Required task:
Count how many lines in the data below contain the word "screenshot". Reply with the number alone.
---------- Records shown
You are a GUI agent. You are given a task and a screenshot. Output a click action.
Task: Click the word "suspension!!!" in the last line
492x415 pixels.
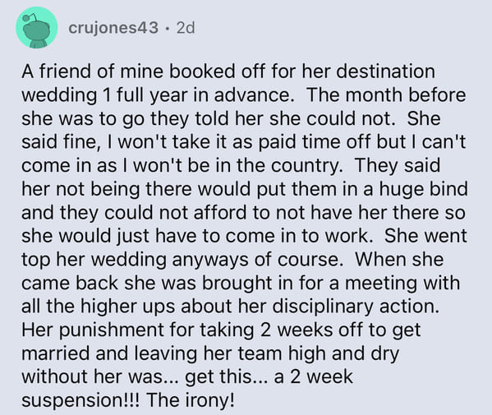point(81,400)
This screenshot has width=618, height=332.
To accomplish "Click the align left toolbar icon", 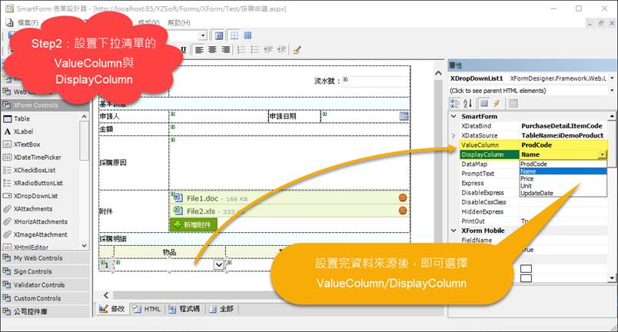I will point(198,50).
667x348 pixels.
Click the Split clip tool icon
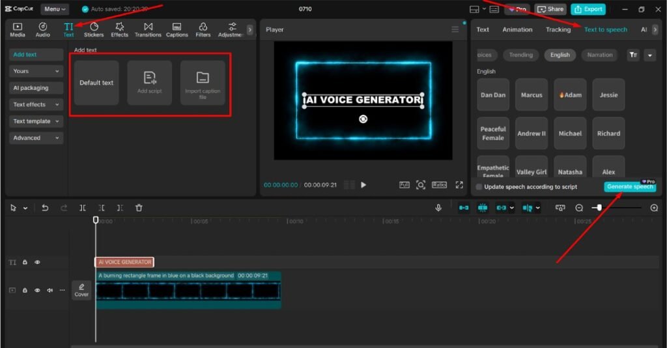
--------------------
Output below:
2